Pesquisar
, ,

A cartada norte-coreana

No Paralelo 38N, uma linha desenhada de maneira arbitrária e sem consulta para separar a Coreia em 1945, Kim Jong-Un apertou a mão do presidente Moon Jae-in.

por Pedro Marin | Revista Opera
(Foto: Henrik Ishihara Globaljuggler)

Nos anos 50, para explicar a razão pela qual uma notícia aparecia ou não em um jornal, teóricos da comunicação começaram a desenvolver a teoria do gatekeeper (porteiro). Em resumo, a ideia é a de que o jornalista não é somente aquele que reporta fatos, mas também o que os seleciona; um porteiro que, frente à abundância de informações que graças aos telégrafos e telefones chegam de todos os cantos, a todo momento, é hábil na arte de gerenciar o espaço disponível nas colunas.

O surgimento dos jornais digitais permitiu a extinção desse cálculo. Sob a égide da “neutralidade”, o “jornalismo factual” poderia agora publicar tudo o que tivesse ocorrido. Ironicamente, um dos princípios que regem o trabalho na Revista Opera – um veículo digital – é o do gatekeeper. Isso é decorrente da percepção de que a fartura de fatos é capaz de gerar um ruído ensurdecedor, mais obscuro do que o silêncio: são tantos os fatos que eles perdem valor; não se precisa mais o que é e o que não é relevante.

Por essa razão, o último artigo que publiquei sobre a situação na Península Coreana, um dos mais fundamentais polos do conflito geopolítico global (e pelo qual tenho enorme interesse) foi em setembro passado, quando a República Popular Democrática da Coreia realizou um teste de uma bomba de hidrogênio, por considerar que, até o momento, ele resumia a situação regional. Dizia no artigo:

“O presidente dos Estados Unidos, Donald Trump, respondeu ao disparo dizendo que ‘todas as opções estão na mesa’ quando, na realidade, não há nenhuma. Um blefe envergonhado, não de um jogador com uma mão ruim, mas de alguém que sequer está no jogo; um gorila jogando fichas e urrando da platéia. A posição que a RPDC ocupa no momento atual é de tal vantagem estratégica que qualquer posição tomada por seus adversários – ou mesmo posição nenhuma – lhe é conveniente.
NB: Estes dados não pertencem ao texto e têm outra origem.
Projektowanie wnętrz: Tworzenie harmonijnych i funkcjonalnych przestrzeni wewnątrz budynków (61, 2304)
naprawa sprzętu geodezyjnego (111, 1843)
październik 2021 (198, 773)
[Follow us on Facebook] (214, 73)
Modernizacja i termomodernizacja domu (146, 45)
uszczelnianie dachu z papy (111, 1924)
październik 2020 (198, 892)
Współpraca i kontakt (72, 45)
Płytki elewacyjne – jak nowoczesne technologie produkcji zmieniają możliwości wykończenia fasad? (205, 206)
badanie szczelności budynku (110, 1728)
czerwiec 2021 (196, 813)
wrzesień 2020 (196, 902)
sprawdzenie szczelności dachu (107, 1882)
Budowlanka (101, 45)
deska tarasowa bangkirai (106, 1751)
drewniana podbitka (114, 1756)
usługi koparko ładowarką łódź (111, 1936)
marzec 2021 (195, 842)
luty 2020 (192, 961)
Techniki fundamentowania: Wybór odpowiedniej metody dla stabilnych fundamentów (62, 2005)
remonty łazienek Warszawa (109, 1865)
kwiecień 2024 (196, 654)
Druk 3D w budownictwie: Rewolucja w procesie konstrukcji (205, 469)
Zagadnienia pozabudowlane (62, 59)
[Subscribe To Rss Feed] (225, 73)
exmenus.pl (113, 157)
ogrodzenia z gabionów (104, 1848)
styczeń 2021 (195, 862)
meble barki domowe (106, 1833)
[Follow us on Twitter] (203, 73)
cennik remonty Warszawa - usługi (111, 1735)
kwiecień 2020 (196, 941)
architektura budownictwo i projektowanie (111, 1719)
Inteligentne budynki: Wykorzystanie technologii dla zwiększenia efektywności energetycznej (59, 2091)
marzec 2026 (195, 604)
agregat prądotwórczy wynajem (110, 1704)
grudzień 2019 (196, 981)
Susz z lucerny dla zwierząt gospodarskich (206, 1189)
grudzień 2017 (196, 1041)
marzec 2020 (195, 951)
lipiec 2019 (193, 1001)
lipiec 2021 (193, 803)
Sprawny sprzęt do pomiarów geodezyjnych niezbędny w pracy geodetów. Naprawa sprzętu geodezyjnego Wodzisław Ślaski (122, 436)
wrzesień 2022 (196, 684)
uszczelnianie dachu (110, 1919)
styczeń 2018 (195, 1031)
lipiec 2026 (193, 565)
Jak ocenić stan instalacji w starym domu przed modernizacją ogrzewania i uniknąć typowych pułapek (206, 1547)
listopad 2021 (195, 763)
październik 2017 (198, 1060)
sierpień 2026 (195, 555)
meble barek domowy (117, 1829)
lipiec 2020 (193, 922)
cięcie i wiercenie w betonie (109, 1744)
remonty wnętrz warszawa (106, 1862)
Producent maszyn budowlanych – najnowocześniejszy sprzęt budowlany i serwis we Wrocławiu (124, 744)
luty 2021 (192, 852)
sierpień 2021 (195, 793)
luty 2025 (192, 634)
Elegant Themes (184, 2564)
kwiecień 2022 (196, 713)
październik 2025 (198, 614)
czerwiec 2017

Guerrear é impossível; primeiro porque tal decisão teria de partir unilateralmente dos Estados Unidos. Em tese, uma ação militar por parte das 24 mil tropas norte-americanas estacionadas na Coreia do Sul depende da aprovação do país, que não ocorrerá […]”

Nesta quinta-feira (26) a RPDC enfim consolidou abertamente sua vitória – motivo pelo qual escrevo. No Paralelo 38N, uma linha imaginária que está a 38 graus ao norte da Linha do Equador, desenhada de maneira arbitrária e sem consulta à meia noite de um dia de 1945 por Dean Rusk para separar o norte do sul da Coreia, o líder norte-coreano Kim Jong-Un apertou a mão do presidente sul-coreano Moon Jae-in.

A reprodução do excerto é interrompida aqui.